A central Illinois school recently gave students an assignment many are calling a “death panel” assignment. The fifteen year olds were told to decide what six of ten people would be allowed to get life-saving medical treatment.
The school, St. Joseph Ogden High School in St. Joseph, IL, presented students with the situation where ten patients needed dialysis treatments. But, the kids were told, the local hospital only had six dialysis machines with which to save their lives. Four people must die, the assignment gravely said.

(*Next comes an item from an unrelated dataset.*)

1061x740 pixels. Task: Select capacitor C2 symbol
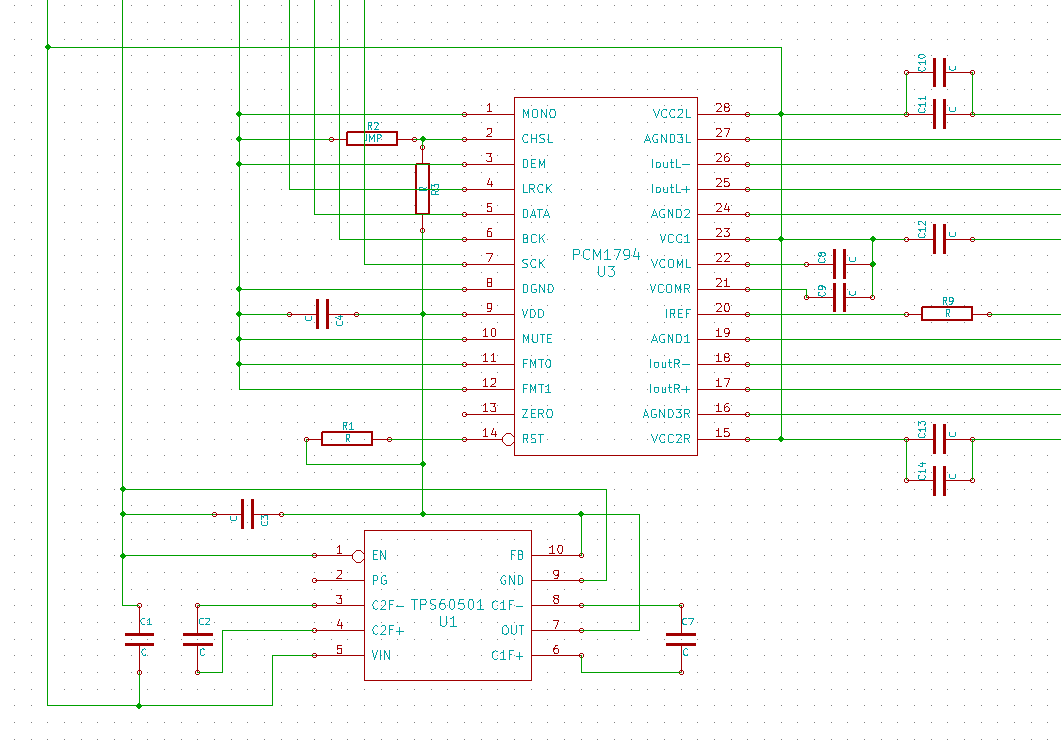[197, 640]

Then the kids were given a list of descriptions of ten people and were told to pick the six who would get the treatment and the four who would die.
On the list were a lawyer, a housewife, a doctor, a disabled person, a college student, an ex-convict guilty of man-slaughter, a prostitute, a teacher, a cop, and a Lutheran Minister.

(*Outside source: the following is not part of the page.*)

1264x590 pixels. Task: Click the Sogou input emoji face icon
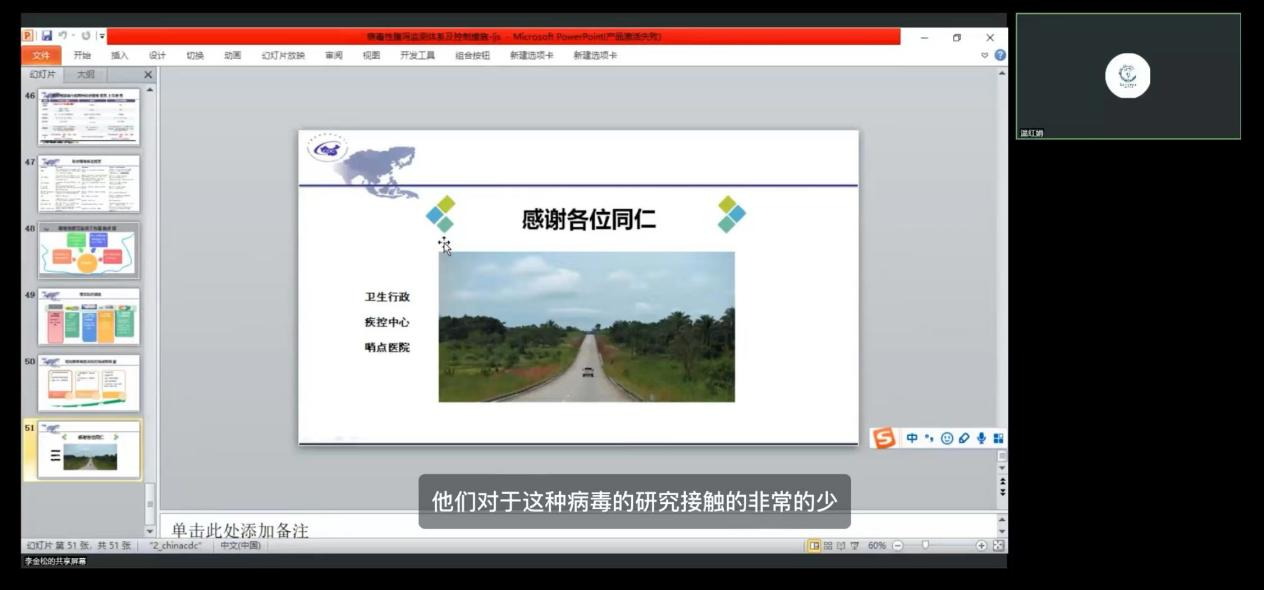(946, 438)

Kids had to choose which of these people would live and which would die.
The class was a social sciences class and the assignment is the sort of ethical dilemma scenario that college students are often presented in philosophy classes. But many are questioning the propriety of giving 14 and 15 year olds such an assignment.
The school did respond to questions in a statement by school principal, Brian Brooks.

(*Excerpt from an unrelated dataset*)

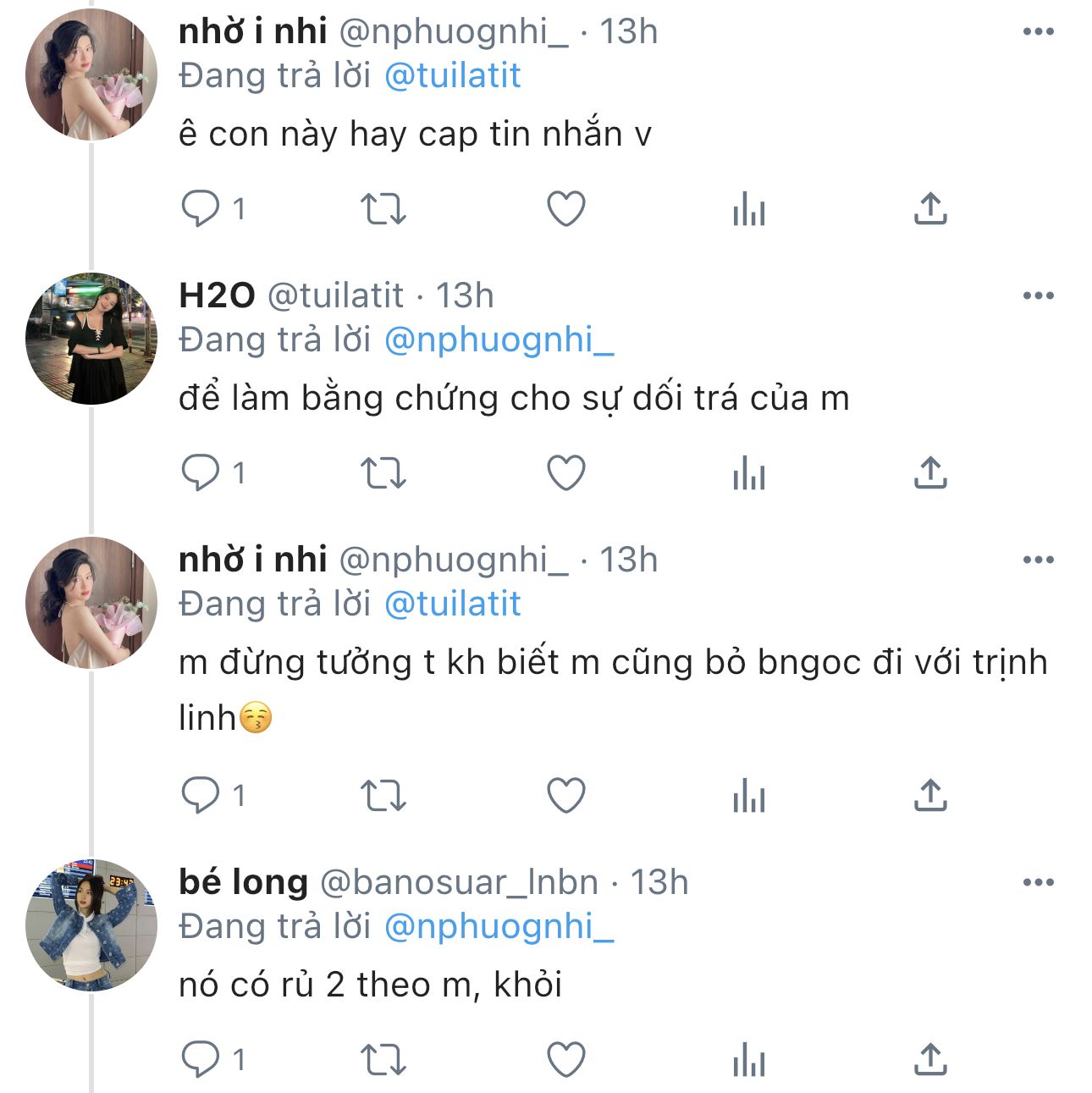Retweet the H2O reply tweet
Viewport: 1092px width, 1093px height.
[x=383, y=472]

“The assignment you are referring to is not a ‘Death Panel’ assignment. The assignment is one in the sociology unit of our Introduction To Social Studies class. The purpose of the assignment is to educate students about social values and how people in our society unfortunately create biases based off of professions, race, gender, etc. The teacher’s goal is to educate students in the fact that these social value biases exist, and that hopefully students will see things from a different perspective after the activity is completed. The teacher’s purpose in the element of the assignment you are referring to is to get students emotionally involved to participate in the classroom discussion, and to open their minds to the fact that they themselves have their own social biases. The assignment has nothing to do with a ‘Death Panel.'”
“We encourage parents to contact their son/daughter’s teachers if they have any concerns about an assignment in the classroom. That line of communication typically clears up any potential misunderstanding.”
But some Illinoisans are wondering if this is an appropriate assignment.
Questions on whether or not this is a part of Common Core curriculum, exactly who approved of the assignment, and why was the assignment really created are being asked by parents and others in the Land of Lincoln.